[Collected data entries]
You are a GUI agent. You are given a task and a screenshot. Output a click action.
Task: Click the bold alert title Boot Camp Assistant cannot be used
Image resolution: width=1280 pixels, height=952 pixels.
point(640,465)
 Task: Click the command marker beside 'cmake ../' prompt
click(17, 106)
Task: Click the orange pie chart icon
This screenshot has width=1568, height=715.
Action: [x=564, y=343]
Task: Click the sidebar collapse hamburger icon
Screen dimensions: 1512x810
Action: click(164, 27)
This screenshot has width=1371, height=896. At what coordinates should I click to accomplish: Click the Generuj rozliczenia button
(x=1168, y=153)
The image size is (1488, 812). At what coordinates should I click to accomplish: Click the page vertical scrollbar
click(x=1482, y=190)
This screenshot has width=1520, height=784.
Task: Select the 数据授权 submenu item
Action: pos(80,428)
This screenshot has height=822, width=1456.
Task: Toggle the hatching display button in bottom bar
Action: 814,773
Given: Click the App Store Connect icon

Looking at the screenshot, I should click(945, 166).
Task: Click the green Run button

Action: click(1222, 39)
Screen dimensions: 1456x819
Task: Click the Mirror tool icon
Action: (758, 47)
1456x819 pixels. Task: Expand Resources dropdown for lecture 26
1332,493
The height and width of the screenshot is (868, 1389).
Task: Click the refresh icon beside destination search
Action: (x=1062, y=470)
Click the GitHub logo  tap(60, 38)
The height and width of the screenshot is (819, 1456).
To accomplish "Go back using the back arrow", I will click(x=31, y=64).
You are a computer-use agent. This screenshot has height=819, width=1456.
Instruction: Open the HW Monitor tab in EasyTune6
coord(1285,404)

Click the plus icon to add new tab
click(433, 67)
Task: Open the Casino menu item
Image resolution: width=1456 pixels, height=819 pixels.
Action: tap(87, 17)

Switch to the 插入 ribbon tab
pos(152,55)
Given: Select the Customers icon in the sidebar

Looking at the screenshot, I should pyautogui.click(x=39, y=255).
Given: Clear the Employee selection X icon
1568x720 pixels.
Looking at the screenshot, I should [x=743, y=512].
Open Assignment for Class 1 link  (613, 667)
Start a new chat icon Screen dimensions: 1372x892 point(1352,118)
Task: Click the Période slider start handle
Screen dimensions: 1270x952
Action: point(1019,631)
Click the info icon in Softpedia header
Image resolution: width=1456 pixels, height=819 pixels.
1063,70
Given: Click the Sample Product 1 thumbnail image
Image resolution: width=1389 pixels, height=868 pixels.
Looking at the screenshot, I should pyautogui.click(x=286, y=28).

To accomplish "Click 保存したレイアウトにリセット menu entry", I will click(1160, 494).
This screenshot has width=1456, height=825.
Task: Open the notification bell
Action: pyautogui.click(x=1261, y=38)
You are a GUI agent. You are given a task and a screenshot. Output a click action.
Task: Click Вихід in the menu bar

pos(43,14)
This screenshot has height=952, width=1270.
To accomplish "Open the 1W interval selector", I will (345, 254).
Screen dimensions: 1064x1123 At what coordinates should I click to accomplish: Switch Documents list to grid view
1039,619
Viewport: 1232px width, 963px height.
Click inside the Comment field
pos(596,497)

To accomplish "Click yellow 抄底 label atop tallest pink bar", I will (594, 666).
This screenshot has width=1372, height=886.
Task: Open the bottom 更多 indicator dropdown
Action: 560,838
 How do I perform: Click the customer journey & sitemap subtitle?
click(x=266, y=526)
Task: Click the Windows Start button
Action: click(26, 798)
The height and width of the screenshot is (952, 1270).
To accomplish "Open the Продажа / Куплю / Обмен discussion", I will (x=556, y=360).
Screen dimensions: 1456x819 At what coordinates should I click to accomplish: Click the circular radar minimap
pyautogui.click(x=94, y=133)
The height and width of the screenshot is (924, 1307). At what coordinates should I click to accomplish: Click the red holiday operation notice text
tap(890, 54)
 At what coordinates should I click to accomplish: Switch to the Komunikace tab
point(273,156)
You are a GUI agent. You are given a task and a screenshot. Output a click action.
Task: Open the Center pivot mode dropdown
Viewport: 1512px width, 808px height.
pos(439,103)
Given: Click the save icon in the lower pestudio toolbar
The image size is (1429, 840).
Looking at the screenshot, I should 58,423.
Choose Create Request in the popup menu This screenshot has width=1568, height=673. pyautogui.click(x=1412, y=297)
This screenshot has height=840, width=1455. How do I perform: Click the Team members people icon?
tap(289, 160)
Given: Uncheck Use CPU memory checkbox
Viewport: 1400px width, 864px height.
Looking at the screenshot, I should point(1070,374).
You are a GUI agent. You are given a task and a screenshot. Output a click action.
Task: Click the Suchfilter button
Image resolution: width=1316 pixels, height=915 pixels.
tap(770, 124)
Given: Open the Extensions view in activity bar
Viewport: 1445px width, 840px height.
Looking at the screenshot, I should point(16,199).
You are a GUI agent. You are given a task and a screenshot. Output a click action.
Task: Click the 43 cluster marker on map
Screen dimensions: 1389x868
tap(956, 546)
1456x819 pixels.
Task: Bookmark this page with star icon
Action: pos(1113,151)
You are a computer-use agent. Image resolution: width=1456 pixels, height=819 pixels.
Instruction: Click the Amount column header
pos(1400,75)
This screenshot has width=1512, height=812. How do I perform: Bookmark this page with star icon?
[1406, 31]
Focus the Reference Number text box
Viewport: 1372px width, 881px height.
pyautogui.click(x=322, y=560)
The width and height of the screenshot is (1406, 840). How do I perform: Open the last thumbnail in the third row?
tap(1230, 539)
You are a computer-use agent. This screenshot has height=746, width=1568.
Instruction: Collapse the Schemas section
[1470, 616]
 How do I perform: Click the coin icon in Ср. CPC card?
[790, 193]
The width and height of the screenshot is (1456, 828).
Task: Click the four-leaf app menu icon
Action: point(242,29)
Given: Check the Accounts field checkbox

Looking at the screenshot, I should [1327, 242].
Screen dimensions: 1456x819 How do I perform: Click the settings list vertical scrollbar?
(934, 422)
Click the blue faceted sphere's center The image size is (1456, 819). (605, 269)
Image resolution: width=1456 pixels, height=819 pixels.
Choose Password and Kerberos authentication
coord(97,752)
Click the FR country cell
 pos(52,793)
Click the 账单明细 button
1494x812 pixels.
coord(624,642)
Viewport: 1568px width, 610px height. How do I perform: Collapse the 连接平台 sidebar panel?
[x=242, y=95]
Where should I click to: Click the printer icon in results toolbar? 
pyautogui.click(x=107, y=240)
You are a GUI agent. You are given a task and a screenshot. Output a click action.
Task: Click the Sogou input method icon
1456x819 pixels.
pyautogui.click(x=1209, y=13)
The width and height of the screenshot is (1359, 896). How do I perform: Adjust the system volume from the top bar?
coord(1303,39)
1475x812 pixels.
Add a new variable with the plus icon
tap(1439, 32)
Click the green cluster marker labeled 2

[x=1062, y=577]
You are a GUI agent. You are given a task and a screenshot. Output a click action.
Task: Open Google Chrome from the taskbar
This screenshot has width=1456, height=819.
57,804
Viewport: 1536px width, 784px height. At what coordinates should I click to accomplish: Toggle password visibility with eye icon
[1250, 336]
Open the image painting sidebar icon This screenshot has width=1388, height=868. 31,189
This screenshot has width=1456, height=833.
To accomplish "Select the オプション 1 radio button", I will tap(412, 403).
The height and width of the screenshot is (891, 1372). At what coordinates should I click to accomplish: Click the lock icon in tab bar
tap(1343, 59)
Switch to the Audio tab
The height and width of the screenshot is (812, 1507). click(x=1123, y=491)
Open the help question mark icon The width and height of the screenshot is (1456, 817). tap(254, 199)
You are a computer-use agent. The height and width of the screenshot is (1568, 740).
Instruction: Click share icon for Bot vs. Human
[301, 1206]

[Exercise description]:
All lines above from the one with "Task: Click the orange pie chart icon" to the one with "Click the GitHub", inclusive, should be copied exactly, and no other lines.

[Task response]:
Task: Click the orange pie chart icon
This screenshot has width=1568, height=715.
Action: [x=564, y=343]
Task: Click the sidebar collapse hamburger icon
Screen dimensions: 1512x810
Action: click(164, 27)
This screenshot has width=1371, height=896. At what coordinates should I click to accomplish: Click the Generuj rozliczenia button
(x=1168, y=153)
The image size is (1488, 812). At what coordinates should I click to accomplish: Click the page vertical scrollbar
click(x=1482, y=190)
This screenshot has width=1520, height=784.
Task: Select the 数据授权 submenu item
Action: pos(80,428)
This screenshot has height=822, width=1456.
Task: Toggle the hatching display button in bottom bar
Action: 814,773
Given: Click the App Store Connect icon

Looking at the screenshot, I should click(945, 166).
Task: Click the green Run button

Action: click(1222, 39)
Screen dimensions: 1456x819
Task: Click the Mirror tool icon
Action: (758, 47)
1456x819 pixels. Task: Expand Resources dropdown for lecture 26
1332,493
The height and width of the screenshot is (868, 1389).
Task: Click the refresh icon beside destination search
Action: (x=1062, y=470)
Click the GitHub logo  tap(60, 38)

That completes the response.